We have identified several QTLs for growth and vegetative propagation traits using three families growing at two sites. QTL analysis in Mt. Gambier families had more power as genetic data predicted from clonal replications was used. At two positions, QTLs for growth are conserved in Ridgley and Mt. Gambier families. Two vegetative propagation QTLs on LG7 and LG11 were validated in a separate family. However, these results need to be treated cautiously. While clonal replicates were used to obtain the phenotype data, fewer markers were genotyped in the Mt. Gambier families compared with the Ridgley family. In Ridgley family 1, the other hand the trait data was obtained from single trees.

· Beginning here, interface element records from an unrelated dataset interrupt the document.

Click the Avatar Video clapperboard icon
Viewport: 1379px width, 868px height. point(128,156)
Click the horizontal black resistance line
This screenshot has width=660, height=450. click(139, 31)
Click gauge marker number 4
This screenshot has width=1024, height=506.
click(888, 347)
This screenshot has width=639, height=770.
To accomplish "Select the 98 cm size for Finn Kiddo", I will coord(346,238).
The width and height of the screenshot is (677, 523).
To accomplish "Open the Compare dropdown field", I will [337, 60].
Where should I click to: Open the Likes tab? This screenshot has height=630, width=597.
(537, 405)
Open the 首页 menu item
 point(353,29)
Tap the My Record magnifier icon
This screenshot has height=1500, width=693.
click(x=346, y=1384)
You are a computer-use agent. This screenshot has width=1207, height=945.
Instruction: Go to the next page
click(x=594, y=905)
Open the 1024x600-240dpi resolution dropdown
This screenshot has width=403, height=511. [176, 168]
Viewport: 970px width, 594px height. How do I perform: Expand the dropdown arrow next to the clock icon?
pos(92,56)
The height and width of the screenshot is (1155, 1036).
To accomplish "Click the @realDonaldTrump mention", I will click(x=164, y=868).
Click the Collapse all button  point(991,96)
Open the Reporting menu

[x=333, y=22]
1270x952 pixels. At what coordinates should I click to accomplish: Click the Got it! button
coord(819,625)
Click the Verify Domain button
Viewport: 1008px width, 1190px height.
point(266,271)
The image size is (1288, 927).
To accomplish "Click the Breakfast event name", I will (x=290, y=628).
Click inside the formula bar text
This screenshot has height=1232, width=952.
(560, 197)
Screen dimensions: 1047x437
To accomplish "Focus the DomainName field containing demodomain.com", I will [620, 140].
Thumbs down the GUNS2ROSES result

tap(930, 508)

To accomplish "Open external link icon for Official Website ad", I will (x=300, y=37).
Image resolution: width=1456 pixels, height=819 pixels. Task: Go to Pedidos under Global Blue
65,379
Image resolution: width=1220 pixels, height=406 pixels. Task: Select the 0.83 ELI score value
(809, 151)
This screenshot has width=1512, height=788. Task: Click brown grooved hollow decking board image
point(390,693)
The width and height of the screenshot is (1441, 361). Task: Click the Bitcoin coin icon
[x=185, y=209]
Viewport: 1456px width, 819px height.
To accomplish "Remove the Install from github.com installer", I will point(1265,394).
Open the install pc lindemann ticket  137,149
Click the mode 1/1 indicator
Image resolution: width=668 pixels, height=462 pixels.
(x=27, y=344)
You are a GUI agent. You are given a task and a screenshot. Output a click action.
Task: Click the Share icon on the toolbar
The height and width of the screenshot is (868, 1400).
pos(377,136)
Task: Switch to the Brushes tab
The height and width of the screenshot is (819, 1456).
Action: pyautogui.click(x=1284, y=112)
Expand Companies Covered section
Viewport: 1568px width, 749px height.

Currently, there are few candidate genes for complex traits such as growth in eucalypts. The flowering gene ELF2 on LG11 could be considered a candidate gene controlling growth. It is difficult to compare QTL positions from this study with other Eucalyptus studies. There are few QTL reports examining growth traits and even fewer on vegetative propagation traits in eucalypts and the number of common markers between the different studies is very low. There is a clear need for the use of common gene-based markers to better understand the genetic control of complex traits such as growth and to compare results from different studies. At present, the candidate gene markers on the E. nitens linkage map are primarily related to cell wall biosynthesis. Currently, we are mapping several candidate genes for adaptive traits on the E. nitens linkage map. The public Eucalyptus genome resource (http://eucalyptusdb.bi.up.ac.za/) will be very useful for revealing candidate genes underlying QTL intervals identified in this study. QTL mapping represents the first step in identifying candidate genes controlling complex but important traits such as growth and vegetative propagation traits. Marker-assisted selection is expected to be very useful for growth traits as phenotypic correlations between early and later year growth traits is low and markers linked to growth traits may be used for increasing selection efficiency at an early age.